*** Opening of Exercise data ***

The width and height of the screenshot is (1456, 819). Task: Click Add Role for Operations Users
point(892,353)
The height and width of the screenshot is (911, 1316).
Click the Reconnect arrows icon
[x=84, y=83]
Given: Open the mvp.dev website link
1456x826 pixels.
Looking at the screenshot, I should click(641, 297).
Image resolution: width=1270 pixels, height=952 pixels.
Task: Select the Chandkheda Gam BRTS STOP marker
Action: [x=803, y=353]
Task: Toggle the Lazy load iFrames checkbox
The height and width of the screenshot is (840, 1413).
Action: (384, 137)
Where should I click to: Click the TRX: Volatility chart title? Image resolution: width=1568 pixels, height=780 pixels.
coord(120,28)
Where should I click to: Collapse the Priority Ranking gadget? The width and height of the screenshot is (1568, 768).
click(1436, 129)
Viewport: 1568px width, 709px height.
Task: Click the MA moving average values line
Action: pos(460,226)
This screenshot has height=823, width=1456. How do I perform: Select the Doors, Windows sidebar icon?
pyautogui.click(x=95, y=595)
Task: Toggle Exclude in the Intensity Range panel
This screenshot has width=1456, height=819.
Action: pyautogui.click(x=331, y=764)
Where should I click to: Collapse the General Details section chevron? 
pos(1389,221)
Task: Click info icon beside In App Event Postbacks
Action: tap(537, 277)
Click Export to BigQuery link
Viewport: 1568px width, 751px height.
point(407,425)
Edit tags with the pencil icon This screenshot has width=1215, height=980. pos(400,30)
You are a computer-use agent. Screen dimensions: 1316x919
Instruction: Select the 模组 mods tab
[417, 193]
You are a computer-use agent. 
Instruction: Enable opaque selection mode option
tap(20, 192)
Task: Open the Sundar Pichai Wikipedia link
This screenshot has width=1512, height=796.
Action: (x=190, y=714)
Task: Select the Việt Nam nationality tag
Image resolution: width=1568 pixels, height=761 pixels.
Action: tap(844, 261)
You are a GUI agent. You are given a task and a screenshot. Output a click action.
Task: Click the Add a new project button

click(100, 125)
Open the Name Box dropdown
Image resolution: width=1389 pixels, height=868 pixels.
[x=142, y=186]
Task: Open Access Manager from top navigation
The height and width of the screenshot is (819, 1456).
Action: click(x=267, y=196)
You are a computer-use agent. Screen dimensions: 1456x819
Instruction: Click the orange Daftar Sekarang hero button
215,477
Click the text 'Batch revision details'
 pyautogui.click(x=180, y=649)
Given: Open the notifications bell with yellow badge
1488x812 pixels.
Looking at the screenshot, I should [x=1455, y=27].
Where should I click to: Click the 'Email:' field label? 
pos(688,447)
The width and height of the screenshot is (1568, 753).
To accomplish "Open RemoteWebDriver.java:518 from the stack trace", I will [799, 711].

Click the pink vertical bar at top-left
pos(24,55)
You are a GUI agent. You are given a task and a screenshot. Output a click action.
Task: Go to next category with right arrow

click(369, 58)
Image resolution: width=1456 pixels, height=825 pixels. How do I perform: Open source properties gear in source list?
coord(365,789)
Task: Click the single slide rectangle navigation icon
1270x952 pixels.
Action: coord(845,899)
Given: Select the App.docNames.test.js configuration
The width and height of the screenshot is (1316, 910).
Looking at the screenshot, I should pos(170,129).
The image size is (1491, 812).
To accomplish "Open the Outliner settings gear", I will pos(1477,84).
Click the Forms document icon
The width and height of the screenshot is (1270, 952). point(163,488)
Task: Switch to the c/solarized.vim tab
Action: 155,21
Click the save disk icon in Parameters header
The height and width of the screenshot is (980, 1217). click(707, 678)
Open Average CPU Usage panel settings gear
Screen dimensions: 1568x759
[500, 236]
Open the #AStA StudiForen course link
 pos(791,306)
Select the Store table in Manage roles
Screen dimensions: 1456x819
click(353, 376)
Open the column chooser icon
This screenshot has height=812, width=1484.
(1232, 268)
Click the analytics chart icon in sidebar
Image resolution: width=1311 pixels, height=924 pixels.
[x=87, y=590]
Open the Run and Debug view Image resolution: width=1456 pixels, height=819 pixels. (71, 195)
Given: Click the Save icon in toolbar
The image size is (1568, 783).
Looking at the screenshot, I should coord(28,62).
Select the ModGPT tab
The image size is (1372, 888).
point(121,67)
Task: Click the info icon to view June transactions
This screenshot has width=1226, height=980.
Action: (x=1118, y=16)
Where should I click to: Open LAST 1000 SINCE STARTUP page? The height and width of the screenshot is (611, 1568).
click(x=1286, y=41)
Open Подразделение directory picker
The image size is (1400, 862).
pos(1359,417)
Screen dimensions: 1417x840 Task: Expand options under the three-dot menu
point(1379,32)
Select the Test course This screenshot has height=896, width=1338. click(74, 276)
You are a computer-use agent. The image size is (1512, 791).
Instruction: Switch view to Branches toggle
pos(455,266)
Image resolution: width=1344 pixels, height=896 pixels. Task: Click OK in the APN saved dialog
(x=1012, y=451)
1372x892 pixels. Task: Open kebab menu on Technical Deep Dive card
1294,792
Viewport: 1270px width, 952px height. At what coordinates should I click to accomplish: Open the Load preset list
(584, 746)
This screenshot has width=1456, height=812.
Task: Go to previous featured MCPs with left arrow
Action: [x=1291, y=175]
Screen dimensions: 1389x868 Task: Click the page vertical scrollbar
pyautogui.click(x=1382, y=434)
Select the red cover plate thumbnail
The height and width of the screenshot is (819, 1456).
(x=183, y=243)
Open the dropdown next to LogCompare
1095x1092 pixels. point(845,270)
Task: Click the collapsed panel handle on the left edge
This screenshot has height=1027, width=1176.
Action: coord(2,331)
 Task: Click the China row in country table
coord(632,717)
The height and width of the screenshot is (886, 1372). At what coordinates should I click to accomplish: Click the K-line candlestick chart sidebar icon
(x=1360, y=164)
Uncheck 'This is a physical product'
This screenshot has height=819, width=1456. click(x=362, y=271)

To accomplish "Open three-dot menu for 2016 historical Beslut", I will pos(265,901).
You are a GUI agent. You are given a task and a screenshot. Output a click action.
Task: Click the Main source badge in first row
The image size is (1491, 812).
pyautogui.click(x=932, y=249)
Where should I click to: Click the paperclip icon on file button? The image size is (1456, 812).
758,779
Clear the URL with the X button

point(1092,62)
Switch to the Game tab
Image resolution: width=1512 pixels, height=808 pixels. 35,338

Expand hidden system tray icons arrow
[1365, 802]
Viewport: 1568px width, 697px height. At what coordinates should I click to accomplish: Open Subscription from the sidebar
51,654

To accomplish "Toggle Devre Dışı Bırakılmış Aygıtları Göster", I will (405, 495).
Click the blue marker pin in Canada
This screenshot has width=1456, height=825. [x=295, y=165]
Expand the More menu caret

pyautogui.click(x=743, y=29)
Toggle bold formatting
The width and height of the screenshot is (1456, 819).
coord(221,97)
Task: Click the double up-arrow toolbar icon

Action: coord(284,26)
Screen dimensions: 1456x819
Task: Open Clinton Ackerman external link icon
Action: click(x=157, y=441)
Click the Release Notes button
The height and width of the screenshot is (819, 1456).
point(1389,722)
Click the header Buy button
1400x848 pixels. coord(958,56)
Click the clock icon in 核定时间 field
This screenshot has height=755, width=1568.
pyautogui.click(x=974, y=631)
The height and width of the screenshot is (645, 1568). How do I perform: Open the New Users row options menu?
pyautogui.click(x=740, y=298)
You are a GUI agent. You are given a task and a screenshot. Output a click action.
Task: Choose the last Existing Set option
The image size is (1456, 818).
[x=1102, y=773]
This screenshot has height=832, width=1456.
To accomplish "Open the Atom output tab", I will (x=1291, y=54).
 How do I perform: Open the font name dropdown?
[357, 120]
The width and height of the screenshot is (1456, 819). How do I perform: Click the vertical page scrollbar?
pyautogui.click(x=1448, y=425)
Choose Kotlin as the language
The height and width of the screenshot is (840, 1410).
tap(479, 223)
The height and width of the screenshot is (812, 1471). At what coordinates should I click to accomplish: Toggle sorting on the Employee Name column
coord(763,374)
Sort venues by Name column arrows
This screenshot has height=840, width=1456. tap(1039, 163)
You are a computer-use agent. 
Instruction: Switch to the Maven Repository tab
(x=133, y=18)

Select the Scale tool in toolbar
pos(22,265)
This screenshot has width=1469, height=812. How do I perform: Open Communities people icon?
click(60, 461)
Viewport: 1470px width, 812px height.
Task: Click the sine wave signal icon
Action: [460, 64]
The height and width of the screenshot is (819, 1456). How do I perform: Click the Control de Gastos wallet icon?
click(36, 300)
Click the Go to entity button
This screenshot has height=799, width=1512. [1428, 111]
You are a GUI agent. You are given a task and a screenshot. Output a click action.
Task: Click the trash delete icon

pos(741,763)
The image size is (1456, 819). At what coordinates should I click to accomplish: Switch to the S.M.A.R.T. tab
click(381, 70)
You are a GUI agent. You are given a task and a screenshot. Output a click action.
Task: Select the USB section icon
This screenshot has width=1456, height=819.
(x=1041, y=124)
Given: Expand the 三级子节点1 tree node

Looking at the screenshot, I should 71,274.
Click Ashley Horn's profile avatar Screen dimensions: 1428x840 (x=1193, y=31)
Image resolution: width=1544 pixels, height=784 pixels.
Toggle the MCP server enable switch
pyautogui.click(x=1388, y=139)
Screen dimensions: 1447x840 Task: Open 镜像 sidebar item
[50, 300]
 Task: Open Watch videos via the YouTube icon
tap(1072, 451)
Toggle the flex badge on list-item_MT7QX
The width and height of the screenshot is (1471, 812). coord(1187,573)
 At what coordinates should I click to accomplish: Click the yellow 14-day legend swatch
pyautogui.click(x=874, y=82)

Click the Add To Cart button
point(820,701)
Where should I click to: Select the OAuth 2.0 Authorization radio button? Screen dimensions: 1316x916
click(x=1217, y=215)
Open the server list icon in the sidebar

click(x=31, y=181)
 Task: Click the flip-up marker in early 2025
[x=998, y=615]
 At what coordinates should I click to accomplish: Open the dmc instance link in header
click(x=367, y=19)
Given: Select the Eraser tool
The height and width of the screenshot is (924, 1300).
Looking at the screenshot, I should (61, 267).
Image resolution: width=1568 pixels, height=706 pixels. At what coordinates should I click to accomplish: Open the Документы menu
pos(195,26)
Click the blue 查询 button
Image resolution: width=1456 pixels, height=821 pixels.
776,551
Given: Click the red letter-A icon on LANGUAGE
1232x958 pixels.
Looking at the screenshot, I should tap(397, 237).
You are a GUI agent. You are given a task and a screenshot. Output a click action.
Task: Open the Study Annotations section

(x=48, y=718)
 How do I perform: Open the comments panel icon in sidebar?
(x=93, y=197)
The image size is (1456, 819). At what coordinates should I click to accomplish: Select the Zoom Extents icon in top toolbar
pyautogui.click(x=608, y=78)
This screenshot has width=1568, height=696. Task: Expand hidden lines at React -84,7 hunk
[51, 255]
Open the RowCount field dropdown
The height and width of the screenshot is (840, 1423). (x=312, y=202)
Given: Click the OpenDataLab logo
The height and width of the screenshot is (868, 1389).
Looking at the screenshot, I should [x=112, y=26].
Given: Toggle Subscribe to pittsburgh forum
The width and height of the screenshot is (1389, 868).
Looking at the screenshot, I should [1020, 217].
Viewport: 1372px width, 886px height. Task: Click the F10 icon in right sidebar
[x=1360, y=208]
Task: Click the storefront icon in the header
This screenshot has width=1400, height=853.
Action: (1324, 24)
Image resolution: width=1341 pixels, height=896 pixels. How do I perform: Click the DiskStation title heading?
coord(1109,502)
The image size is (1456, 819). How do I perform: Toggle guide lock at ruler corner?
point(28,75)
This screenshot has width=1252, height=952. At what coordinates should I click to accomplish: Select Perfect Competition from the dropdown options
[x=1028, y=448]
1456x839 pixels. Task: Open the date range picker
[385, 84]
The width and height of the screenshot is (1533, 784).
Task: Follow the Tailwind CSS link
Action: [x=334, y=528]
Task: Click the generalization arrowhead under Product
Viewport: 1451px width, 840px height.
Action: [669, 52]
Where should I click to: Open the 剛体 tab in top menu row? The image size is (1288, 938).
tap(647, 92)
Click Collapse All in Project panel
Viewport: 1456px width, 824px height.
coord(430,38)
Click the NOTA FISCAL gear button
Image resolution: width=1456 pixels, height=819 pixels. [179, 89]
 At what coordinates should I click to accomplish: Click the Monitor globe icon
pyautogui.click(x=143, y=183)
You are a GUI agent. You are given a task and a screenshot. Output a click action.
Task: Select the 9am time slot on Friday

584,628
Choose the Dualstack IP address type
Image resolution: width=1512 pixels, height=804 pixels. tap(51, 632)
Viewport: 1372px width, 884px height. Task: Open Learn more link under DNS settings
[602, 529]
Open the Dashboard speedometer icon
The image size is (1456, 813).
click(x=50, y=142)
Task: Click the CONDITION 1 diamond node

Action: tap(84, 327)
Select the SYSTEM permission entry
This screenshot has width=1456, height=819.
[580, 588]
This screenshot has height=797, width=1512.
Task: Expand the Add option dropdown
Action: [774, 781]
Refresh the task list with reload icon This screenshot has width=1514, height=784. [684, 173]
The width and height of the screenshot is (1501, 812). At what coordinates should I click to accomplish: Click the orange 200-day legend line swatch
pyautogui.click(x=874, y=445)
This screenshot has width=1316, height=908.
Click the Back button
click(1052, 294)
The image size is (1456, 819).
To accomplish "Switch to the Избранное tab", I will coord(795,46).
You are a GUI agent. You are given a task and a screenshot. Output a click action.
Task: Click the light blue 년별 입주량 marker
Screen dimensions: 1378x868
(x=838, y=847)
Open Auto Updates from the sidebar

*** Close of Exercise data ***

# What you will do
Return the opening line of the data and every line after it through the line containing "Given: Open the mvp.dev website link", please, exactly as written and with nothing added.

# Exercise result
The width and height of the screenshot is (1456, 819). Task: Click Add Role for Operations Users
point(892,353)
The height and width of the screenshot is (911, 1316).
Click the Reconnect arrows icon
[x=84, y=83]
Given: Open the mvp.dev website link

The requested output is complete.